Document section:
Forum Moderators: open
In many cases the pages haven't been updated since the late 1990s, and some go back to 1995. And often, where a page purports to be a "resource" - a links page, many of those old links now lead nowhere. Plus the webmaster email addresses are defunct. Basically, there are many many "forgotten" pages ranking high in Google and they're holding back new sites and pages that aren't in the old loop of links, nor have the benefit of the educational site PageRank.
Now, since the topic area is by definition very old (medieval) the content of some of the pages I'm referring to is as valid today as it was in the mid-1990s and will still be valid in the years to come, but it means that Google's SERPS show a degree of stagnancy with new material at a disadvantage, especially as there no longer seems a way to contact anyone involved with those old pages to get one's newer pages added to their links.
I've read that long-established web pages are "bomb-proof" in Google, or likened to "good wine", but I've also read that Google likes fresh content. So the ideal would be fresh content on an old page, but it doesn't seem to happen that way. I'm curious how Google will deal with this in the long term - say ten years from now when there are pages lying around for 20 years or more, no longer anyone's active responsibility (and, it should be said, produced to very different technical standards to those what will exist in 10 years). At the very least I hope that they detect broken links and maybe feed that into SERPS as a ranking factor - this would seem like a pretty good indicator.
For Google, high PR + lots of external backlinks works wonders in the SERPs. You may have a point that in the future Google may see pages like this causing an excessive amount of stagnancy in the SERPs. However, probably at the moment Google doesn't get much complaints about this that they see it as a priority.
probably at the moment Google doesn't get much complaints about this that they see it as a priority
Surely Google is thinking ahead and not simply reacting to complaints? In some search areas their SERPS are littered with "resource" pages full of links to pages that no longer exist or aren't maintained any more, and as has been said, some of those pages enjoy big PR and lots of inbound links from days gone by.
I often get emails from a site that monitors millions of sites for broken links, so it can't be too hard for Google to do likewise (if they don't already). Then all they have to do is adjust their SERPS accordingly, on the fairly sound basis that a significant number of broken links is an indicator of a page which has less relevancy than when those same links were active.
...a significant number of broken links is an indicator of a page which has less relevancy...
I like this idea myself. I should think this also applies to other areas like small busineess web sites. The insurance agent web site that is up-to-date with internal and external links intact would suggest a higher-quality web site than one with broken links and old content. It should keep webmasters on their toes anyway!
I compete with a few "infomational" sites that are, quite frankly, ancient. I understand that the infomation may still be valid, but I also believe that the Internet is WAY too cluttered. How many sites do you really need on the same topic? Why not give precendence to those that are maintained regularly? I say, let's start emptying out the back of the closet!

Supplied data:
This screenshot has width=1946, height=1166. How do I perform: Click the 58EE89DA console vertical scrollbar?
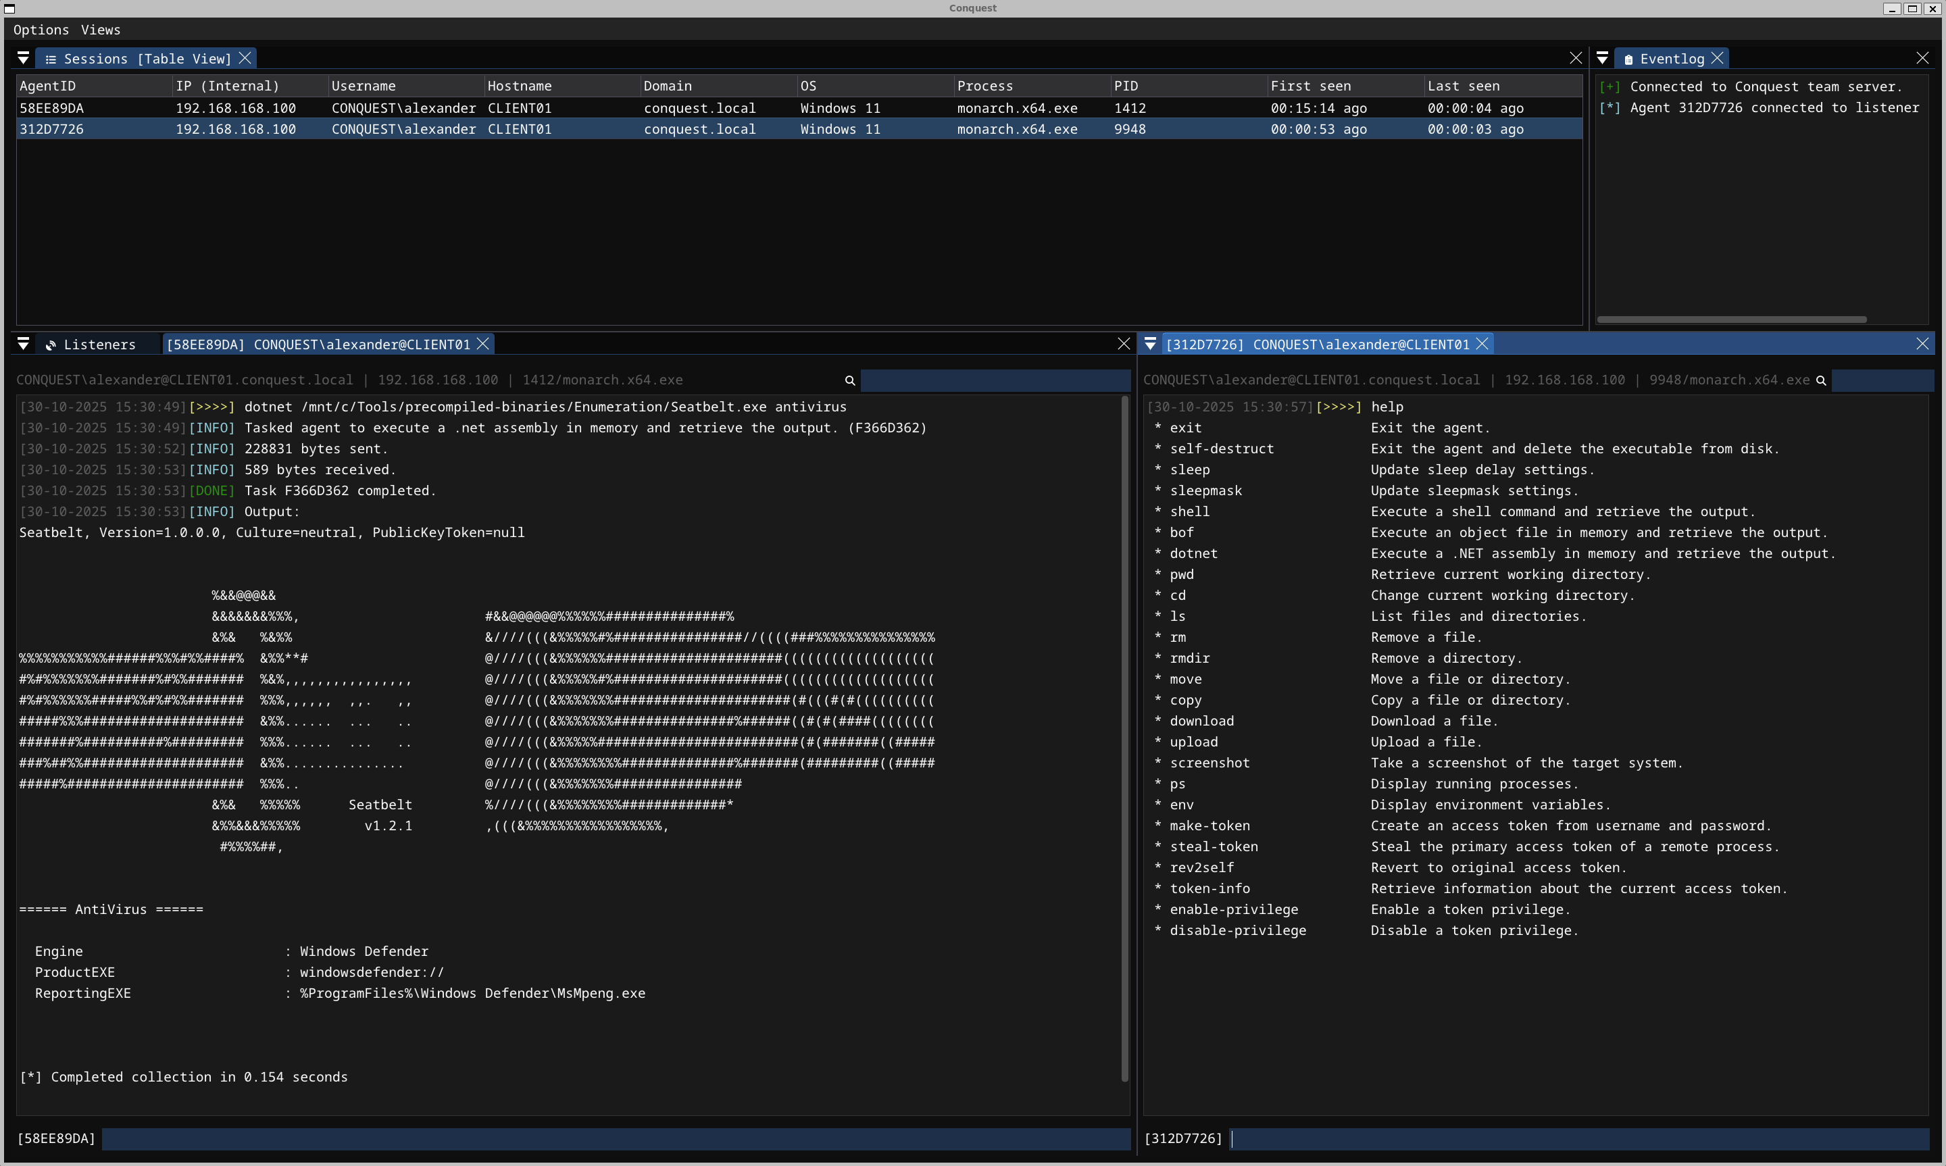[1124, 739]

Description of the task:
In the forum thread on old pages in Google results, write out the passage from "I compete with" up to and including "of the closet!".

Right answer:
I compete with a few "infomational" sites that are, quite frankly, ancient. I understand that the infomation may still be valid, but I also believe that the Internet is WAY too cluttered. How many sites do you really need on the same topic? Why not give precendence to those that are maintained regularly? I say, let's start emptying out the back of the closet!